Pointing to successes among the regulatory reforms, Kabat said Dodd-Frank's emphasis on systemic risk has been "a very good thing." He said the real estate bust proved that most banks did not have adequate capital to withstand a major economic downturn and that higher capital thresholds have to be viewed "as a fundamentally good requirement from a safety and soundness standpoint."

He also commended Dodd-Frank for addressing counterparty risk and generally agreed with regulators that large banks should conduct stress tests, even though the stress-testing process itself has significantly added to banks' compliance costs. Kabat noted that the $121 billion-asset Fifth Third now has nearly 350 employees focusing on risk management, compared to roughly a dozen 10 years ago.

"I would have a difficult time saying that … the greater degree of risk analysis is unwarranted," he said. "These are valuable tools and their inclusion in the new regulatory prescription is another positive outcome of the new regulations."

Kabat said there has been less success on the consumer protection front, noting the uncertainty surrounding a slew of mortgage rules set to take effect in January. Chief among them is the "qualified mortgage" rule, which would define which ultra-safe mortgages comply with CFPB benchmarks for meeting a borrower's "ability to repay." Lenders are pressing the CFPB to delay the start date of the QM rule so they can have more time to prepare for the changes.

"We seem to get new news on this front week to week," Kabat said. "There are legitimate voices expressing concerns that the new measures will in fact unreasonably limit mortgage availability, damaging the very consumers we are striving to protect."

Kabat said he believes regulation works best when the industry and regulators collaborate on the rulemaking.

For example, on the issue of "deposit advance" loans — which Fifth Third offers but for which the bank has received criticism — Kabat said the industry and regulators need to work together to come up with a solution that would benefit customers and satisfy critics. The worst outcome, he said, would be for regulators to force banks out of the business entirely.

"We get the largest amount of complaints when we ask customers to take a timeout" from using the bank's deposit advance product, Kabat said. "There's clearly a consumer demand and we have to figure out a way" to meet it.

He noted other examples where collaboration between banks and regulators has already had benefits. For instance, the new rules on foreign remittances were written with significant input from banks, he said.

Kabat said he also believes the CFPB's customer complaint database has been good for the industry because it provides a certain transparency that will only improve banks' service.

Still, Kabat said that banks should not need any prompting from regulators to do right by customers.

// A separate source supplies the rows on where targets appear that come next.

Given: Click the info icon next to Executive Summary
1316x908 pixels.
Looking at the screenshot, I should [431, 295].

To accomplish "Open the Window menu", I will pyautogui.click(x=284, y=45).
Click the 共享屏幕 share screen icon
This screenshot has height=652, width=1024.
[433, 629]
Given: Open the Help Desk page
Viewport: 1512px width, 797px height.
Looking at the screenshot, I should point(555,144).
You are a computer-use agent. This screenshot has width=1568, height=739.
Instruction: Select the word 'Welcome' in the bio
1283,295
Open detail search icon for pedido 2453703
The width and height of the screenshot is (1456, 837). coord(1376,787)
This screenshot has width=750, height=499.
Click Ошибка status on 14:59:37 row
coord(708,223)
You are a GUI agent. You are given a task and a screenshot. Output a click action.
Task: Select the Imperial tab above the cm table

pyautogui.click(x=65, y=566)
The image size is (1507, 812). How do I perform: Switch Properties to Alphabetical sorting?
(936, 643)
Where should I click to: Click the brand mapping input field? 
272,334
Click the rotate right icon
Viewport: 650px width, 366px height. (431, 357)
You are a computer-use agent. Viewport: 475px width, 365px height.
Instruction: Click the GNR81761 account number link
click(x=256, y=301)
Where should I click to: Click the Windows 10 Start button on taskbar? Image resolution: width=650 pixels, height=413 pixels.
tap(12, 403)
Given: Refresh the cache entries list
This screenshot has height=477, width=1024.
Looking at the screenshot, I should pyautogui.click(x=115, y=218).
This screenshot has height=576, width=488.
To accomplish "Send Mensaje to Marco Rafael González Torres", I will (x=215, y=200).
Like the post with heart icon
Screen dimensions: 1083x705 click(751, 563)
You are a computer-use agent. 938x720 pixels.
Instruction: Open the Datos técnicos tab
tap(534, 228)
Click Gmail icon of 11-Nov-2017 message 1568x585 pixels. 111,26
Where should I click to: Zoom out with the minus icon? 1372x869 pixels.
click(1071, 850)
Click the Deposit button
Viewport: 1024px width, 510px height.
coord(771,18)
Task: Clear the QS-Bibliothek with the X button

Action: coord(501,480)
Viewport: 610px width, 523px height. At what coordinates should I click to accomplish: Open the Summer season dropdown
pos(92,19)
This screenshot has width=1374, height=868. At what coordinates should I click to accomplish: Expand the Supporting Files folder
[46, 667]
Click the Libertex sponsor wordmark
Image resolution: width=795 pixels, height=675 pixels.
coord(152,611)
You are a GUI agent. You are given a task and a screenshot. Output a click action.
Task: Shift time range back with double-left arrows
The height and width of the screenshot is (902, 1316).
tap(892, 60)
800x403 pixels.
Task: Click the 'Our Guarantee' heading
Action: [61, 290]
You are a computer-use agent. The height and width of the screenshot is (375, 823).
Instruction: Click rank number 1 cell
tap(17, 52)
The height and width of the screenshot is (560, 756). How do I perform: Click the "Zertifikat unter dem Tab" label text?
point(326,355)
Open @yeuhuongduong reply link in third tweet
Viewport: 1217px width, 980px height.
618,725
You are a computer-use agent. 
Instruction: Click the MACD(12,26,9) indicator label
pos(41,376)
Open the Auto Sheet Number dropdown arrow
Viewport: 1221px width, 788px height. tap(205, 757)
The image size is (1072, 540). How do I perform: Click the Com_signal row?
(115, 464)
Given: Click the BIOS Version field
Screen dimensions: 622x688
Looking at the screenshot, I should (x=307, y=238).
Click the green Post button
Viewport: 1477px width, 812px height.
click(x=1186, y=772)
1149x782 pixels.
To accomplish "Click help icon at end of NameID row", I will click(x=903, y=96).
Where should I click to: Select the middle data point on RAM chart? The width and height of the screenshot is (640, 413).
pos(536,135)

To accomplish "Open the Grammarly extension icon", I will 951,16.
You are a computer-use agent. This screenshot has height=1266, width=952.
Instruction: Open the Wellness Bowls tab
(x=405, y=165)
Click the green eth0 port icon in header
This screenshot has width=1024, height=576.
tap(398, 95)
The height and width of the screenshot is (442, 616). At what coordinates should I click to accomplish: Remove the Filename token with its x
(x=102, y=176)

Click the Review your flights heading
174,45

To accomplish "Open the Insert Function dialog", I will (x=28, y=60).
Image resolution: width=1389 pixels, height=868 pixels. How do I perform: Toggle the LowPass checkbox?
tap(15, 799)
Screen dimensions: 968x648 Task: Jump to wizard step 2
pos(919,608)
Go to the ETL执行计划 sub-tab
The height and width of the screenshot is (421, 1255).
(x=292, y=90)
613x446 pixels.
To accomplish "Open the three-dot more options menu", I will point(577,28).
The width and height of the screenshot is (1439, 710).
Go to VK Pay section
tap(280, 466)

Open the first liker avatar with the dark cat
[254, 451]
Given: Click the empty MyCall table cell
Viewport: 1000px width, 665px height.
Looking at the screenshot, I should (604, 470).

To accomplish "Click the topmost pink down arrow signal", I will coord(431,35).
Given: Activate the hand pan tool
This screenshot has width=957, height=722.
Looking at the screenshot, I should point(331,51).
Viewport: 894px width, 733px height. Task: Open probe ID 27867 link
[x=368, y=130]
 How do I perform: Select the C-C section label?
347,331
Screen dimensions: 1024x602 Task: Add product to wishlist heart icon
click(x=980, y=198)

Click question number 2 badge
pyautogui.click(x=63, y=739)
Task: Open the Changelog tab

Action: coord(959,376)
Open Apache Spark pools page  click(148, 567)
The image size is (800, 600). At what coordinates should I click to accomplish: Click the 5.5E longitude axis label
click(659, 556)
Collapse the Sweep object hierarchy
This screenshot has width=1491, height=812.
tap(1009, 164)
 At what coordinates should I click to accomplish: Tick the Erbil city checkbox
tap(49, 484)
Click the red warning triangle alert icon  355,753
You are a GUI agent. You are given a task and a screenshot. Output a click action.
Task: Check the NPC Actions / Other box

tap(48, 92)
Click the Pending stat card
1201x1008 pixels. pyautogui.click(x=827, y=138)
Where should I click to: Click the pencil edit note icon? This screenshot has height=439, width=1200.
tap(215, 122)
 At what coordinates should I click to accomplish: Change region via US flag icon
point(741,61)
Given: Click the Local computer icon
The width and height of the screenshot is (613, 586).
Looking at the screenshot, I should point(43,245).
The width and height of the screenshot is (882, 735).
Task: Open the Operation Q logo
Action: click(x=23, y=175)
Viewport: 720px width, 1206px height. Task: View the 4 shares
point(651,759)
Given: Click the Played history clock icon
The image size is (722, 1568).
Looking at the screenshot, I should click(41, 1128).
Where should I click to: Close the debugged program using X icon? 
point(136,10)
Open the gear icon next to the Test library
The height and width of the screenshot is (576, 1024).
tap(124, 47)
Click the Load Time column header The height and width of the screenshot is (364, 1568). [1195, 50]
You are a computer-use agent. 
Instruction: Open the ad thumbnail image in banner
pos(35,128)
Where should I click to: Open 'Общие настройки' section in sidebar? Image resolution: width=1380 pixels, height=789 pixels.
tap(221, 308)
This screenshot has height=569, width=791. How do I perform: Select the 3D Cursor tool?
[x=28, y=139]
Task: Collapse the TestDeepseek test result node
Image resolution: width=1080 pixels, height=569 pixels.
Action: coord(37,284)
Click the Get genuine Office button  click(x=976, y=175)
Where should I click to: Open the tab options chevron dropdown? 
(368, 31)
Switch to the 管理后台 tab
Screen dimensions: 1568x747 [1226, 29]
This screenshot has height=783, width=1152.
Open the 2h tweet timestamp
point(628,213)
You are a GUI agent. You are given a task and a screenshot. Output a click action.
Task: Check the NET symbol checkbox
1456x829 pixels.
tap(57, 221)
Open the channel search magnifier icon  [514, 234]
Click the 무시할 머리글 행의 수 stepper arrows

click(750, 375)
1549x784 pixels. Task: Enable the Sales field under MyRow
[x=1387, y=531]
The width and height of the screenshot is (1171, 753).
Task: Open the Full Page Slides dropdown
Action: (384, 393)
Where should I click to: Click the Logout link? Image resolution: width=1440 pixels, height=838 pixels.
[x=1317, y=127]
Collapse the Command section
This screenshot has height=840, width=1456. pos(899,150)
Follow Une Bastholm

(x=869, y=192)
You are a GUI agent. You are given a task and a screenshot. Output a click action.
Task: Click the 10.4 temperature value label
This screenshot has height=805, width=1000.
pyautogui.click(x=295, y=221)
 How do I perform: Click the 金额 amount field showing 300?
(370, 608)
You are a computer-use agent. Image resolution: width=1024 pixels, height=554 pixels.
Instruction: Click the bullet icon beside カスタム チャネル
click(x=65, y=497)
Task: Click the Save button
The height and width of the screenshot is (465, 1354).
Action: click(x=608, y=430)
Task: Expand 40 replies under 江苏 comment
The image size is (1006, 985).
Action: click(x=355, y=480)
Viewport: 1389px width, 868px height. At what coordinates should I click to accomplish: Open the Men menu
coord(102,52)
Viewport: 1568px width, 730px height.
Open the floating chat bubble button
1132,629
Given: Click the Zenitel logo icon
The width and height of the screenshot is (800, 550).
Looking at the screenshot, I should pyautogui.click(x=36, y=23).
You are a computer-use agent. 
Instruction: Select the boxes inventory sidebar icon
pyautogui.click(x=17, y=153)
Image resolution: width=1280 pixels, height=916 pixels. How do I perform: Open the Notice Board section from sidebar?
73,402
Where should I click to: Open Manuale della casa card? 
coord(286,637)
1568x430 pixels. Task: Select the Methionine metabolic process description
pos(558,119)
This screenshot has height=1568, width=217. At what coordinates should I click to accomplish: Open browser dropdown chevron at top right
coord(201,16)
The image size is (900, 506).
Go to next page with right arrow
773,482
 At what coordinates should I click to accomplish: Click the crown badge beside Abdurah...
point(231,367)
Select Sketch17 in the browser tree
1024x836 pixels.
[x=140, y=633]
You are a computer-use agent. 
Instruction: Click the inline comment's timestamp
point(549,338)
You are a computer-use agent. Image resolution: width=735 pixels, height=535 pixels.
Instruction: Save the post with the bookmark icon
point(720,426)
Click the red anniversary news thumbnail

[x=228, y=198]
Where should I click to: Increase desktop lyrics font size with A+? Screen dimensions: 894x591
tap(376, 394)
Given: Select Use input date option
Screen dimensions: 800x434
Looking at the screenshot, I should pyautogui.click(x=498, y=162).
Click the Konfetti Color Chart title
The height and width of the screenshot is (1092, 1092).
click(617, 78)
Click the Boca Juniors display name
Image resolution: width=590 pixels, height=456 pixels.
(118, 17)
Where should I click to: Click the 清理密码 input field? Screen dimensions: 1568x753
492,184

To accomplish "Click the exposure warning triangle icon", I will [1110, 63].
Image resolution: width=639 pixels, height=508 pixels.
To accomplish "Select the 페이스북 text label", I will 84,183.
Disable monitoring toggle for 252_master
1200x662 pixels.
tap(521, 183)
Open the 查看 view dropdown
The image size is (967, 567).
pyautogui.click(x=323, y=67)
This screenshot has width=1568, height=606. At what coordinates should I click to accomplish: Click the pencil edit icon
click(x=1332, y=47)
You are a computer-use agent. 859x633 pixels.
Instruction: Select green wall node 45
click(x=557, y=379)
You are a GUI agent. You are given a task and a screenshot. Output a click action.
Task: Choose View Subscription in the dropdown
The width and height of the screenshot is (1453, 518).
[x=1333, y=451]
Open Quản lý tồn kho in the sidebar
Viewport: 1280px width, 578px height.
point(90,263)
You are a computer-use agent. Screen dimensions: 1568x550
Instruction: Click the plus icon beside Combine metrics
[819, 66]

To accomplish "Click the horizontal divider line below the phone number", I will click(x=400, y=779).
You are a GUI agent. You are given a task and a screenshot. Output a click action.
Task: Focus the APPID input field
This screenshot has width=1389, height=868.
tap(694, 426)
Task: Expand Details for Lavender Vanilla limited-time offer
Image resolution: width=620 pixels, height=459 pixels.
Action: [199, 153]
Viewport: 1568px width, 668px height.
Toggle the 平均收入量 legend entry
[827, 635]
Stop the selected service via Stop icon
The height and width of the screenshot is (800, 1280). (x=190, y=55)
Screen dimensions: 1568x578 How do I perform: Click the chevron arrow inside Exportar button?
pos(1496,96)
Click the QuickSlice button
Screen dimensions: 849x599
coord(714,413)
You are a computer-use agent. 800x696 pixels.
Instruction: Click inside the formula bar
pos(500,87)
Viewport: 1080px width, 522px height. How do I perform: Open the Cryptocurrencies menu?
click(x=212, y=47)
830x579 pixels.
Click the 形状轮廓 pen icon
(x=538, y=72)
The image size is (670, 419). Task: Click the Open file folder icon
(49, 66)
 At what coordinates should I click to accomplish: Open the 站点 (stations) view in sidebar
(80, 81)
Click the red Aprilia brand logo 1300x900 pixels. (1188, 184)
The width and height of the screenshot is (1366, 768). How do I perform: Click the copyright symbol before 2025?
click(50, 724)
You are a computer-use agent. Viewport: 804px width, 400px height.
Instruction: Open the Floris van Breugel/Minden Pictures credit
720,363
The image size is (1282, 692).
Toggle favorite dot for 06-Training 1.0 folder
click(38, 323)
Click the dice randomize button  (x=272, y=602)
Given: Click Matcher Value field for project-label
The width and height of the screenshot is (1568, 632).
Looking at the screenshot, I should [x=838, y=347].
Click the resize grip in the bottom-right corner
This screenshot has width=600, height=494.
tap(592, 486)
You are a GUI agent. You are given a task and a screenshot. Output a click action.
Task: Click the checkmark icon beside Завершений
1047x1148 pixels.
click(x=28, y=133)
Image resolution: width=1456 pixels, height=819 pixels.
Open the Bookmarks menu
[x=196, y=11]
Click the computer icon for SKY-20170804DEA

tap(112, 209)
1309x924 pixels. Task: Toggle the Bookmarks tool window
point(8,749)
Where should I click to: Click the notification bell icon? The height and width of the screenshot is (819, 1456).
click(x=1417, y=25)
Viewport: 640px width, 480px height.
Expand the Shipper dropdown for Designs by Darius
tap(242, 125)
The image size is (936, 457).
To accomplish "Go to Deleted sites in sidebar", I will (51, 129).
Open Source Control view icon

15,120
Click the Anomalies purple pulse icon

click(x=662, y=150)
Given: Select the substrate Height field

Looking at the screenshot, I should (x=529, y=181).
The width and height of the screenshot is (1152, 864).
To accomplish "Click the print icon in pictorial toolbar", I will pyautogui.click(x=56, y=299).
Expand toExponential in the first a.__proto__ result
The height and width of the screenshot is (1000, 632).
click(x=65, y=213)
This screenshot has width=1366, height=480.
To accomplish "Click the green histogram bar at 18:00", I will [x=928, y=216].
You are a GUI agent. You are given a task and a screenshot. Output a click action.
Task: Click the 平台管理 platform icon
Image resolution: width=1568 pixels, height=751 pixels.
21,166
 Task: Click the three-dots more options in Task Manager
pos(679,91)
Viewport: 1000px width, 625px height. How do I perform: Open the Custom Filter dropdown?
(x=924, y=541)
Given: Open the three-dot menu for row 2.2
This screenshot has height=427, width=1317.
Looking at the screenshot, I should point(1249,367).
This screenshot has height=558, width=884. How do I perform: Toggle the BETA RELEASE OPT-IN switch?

Fifth Third, for example, started a program last year in which it provides job training to customers who have lost their jobs and are in danger of defaulting on loans. The program has been so well received — 40% of those who participated in a pilot program found work within six months — that other banks are looking to follow suit, Kabat said.

"It is this type of fresh approach that can make a difference," he said.

Kabat said he believes the marketplace will ultimately reward those banks that treat customers fairly and punish those that don't, and that social media is playing a crucial role in helping consumers decide where to bank.

"In an increasingly transparent and online world, banks are adopting customer-centric practices and making advances, with or without regulatory pushes, in order to remain competitive," he said. "Customers are voting online and the winners are acknowledged and emerging."